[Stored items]
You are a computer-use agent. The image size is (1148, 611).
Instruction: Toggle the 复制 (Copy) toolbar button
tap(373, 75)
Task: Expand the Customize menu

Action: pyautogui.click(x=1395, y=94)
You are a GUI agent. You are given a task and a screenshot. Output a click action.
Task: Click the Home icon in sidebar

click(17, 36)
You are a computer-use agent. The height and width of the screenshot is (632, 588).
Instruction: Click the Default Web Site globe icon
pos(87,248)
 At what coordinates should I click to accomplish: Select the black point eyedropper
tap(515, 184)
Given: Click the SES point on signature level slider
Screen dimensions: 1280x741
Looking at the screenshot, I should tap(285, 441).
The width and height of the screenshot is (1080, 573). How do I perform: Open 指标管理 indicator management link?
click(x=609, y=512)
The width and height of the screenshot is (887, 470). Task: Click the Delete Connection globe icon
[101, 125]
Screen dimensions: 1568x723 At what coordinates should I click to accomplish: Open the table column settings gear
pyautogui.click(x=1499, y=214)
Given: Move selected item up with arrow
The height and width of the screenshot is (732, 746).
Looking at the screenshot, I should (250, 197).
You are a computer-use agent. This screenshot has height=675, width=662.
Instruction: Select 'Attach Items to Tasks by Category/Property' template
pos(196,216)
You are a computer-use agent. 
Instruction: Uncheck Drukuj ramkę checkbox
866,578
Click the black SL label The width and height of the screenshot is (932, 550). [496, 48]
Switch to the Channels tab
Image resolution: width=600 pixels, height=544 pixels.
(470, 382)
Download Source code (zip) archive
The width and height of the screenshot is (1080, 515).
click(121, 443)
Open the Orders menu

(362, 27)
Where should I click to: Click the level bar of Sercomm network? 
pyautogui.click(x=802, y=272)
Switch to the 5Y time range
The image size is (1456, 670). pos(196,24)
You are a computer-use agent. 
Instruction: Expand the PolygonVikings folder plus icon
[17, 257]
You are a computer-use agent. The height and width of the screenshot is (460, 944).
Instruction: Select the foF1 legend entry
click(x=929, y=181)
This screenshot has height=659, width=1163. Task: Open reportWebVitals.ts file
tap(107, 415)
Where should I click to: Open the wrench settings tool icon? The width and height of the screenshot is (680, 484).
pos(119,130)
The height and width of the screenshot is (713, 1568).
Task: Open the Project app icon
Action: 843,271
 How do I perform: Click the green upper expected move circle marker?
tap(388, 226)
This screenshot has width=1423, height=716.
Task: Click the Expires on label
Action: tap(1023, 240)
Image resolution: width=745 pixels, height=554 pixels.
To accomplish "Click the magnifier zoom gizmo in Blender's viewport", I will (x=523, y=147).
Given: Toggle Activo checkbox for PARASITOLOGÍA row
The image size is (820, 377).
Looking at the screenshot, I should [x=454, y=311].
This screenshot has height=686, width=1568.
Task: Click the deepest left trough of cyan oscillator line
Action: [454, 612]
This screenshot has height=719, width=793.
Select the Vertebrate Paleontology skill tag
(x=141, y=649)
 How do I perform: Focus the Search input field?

EXERCISE DESCRIPTION:
Make an exact copy of each line, beginning at the one containing "Switch to the 5Y time range" and ending with the last line of the data, and of no other line.

SOLUTION:
Switch to the 5Y time range
The image size is (1456, 670). pos(196,24)
You are a computer-use agent. 
Instruction: Expand the PolygonVikings folder plus icon
[17, 257]
You are a computer-use agent. The height and width of the screenshot is (460, 944).
Instruction: Select the foF1 legend entry
click(x=929, y=181)
This screenshot has height=659, width=1163. Task: Open reportWebVitals.ts file
tap(107, 415)
Where should I click to: Open the wrench settings tool icon? The width and height of the screenshot is (680, 484).
pos(119,130)
The height and width of the screenshot is (713, 1568).
Task: Open the Project app icon
Action: 843,271
 How do I perform: Click the green upper expected move circle marker?
tap(388, 226)
This screenshot has width=1423, height=716.
Task: Click the Expires on label
Action: tap(1023, 240)
Image resolution: width=745 pixels, height=554 pixels.
To accomplish "Click the magnifier zoom gizmo in Blender's viewport", I will (x=523, y=147).
Given: Toggle Activo checkbox for PARASITOLOGÍA row
The image size is (820, 377).
Looking at the screenshot, I should [x=454, y=311].
This screenshot has height=686, width=1568.
Task: Click the deepest left trough of cyan oscillator line
Action: [454, 612]
This screenshot has height=719, width=793.
Select the Vertebrate Paleontology skill tag
(x=141, y=649)
 How do I perform: Focus the Search input field?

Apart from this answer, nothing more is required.